_DATA_
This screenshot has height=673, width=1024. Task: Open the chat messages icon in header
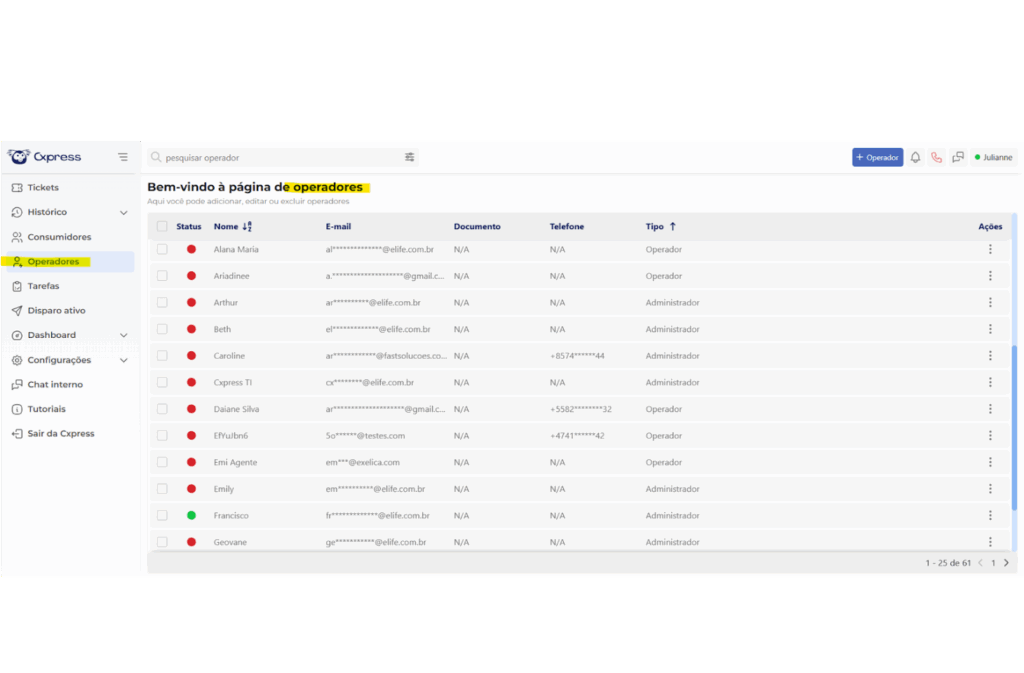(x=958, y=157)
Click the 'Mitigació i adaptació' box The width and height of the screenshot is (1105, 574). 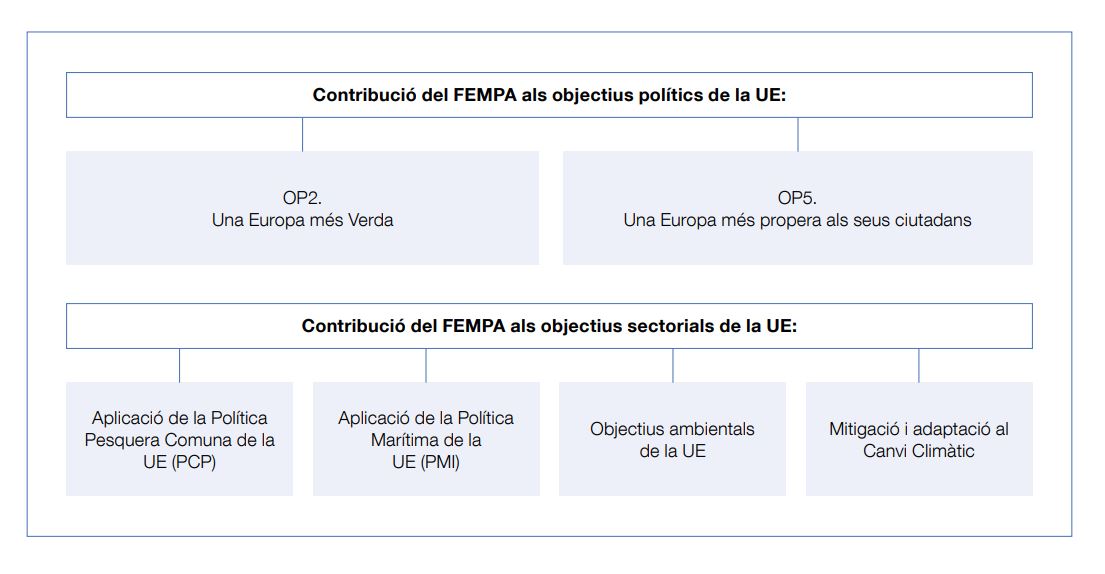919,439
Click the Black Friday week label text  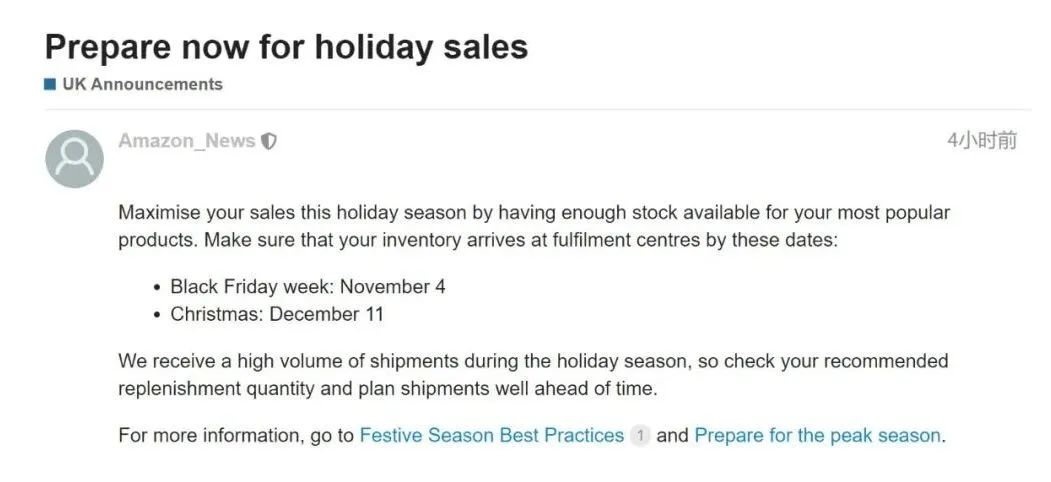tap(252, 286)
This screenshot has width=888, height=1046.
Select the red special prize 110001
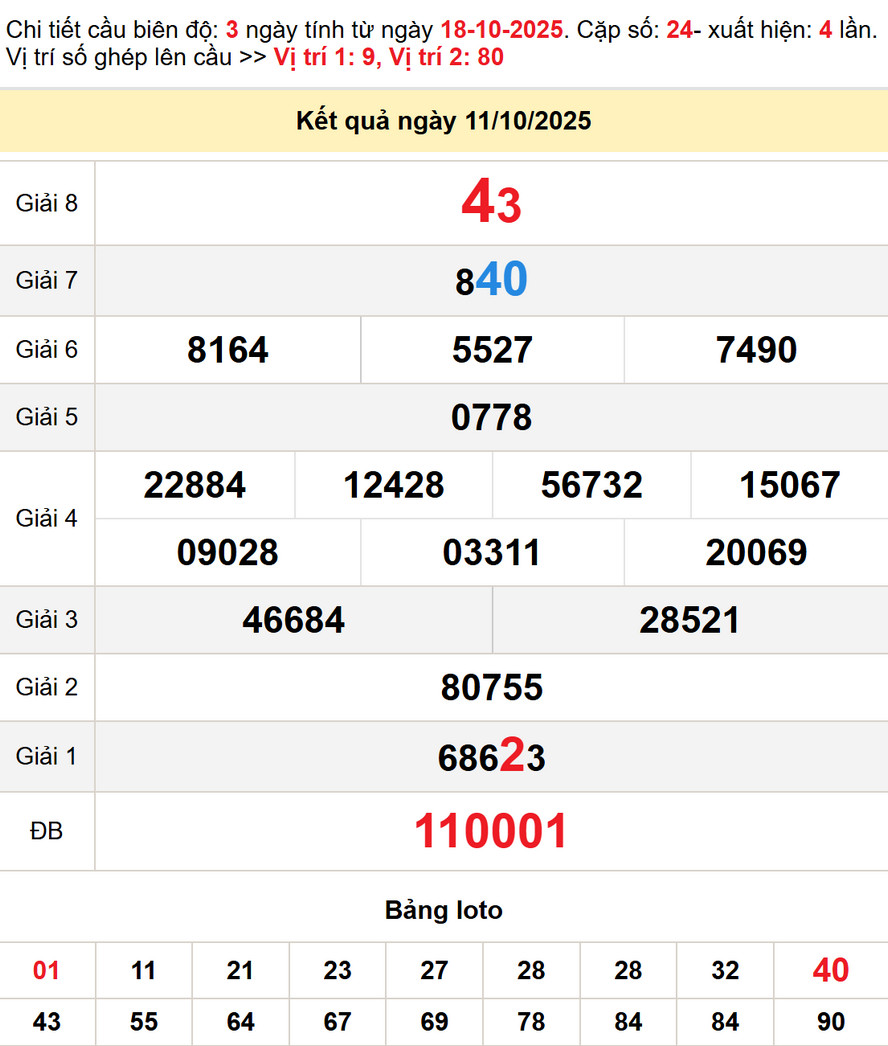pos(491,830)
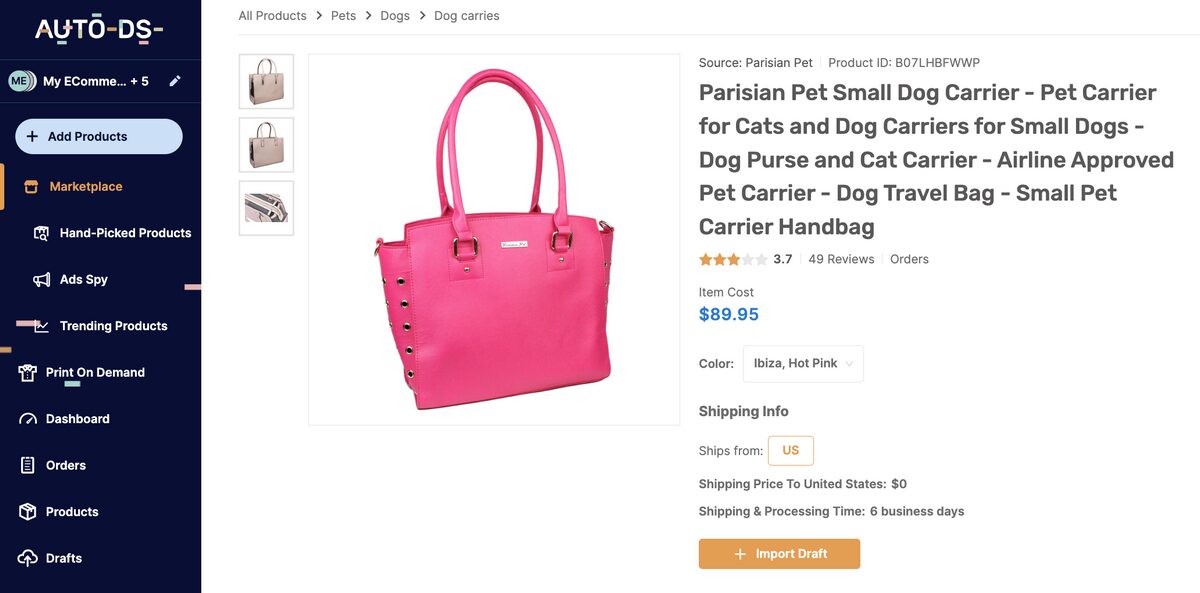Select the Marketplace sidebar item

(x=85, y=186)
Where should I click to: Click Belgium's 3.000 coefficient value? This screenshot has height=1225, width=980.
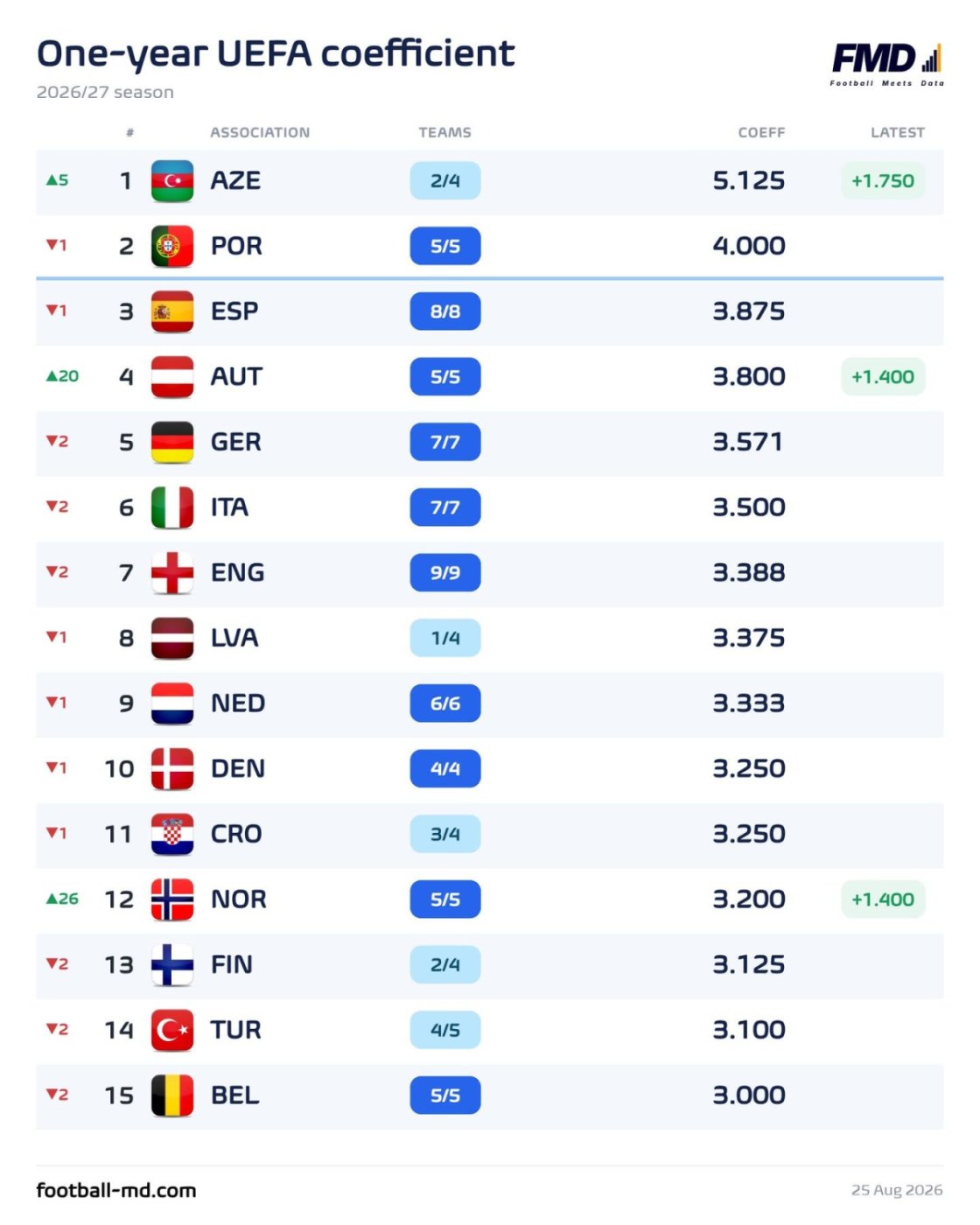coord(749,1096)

_WORK ORDER_
Could you set down, exactly as written, every line from the one with "Where should I" to the end of the data, both ends included? Leave out the pictures.

_EXERCISE RESPONSE_
Where should I click to: Click Belgium's 3.000 coefficient value? This screenshot has height=1225, width=980.
coord(749,1096)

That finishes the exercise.